### Problem
Go through the data and report how many lines include the word "checkbox", giving only the number.

### Data for processing
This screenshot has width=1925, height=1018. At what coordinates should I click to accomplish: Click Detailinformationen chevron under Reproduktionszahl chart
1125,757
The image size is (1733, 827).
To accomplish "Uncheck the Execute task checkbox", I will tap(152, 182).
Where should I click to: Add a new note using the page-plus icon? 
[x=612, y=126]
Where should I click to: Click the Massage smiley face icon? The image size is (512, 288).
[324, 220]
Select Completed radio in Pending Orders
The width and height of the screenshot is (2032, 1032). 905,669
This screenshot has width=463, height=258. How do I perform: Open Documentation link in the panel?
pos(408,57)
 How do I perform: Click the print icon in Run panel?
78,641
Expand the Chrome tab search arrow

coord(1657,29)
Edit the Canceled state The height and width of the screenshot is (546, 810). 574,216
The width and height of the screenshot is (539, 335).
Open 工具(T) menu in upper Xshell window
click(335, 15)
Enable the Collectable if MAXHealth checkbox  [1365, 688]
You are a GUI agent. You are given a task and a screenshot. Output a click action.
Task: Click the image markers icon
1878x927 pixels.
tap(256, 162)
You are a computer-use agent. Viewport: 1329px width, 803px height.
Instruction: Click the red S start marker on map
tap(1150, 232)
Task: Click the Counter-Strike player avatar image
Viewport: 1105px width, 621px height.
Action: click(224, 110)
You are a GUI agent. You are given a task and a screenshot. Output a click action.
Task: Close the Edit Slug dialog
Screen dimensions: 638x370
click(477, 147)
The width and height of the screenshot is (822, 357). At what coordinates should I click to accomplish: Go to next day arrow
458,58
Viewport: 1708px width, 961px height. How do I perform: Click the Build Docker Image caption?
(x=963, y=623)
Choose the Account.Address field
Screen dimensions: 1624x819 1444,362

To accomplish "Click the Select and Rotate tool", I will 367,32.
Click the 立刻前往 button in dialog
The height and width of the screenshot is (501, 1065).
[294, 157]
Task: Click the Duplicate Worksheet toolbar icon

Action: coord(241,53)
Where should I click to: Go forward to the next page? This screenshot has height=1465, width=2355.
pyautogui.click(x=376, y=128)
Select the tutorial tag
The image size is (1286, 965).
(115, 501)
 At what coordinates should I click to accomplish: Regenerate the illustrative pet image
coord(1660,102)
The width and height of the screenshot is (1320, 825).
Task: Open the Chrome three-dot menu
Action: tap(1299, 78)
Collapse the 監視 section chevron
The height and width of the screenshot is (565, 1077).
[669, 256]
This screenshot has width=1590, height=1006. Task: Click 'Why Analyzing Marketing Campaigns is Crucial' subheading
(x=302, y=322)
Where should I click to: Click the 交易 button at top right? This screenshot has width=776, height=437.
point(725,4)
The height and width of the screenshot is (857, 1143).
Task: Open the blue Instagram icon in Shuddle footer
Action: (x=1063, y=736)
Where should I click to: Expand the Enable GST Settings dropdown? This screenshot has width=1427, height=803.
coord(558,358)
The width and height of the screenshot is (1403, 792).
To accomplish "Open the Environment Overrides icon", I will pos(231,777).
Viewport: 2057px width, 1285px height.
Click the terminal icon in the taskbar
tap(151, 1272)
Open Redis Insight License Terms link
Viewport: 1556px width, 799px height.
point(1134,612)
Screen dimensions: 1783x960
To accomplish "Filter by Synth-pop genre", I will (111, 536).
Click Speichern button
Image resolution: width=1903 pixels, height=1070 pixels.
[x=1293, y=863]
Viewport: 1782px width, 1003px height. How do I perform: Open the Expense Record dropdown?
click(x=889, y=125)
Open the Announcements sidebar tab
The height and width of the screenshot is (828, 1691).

### Response
2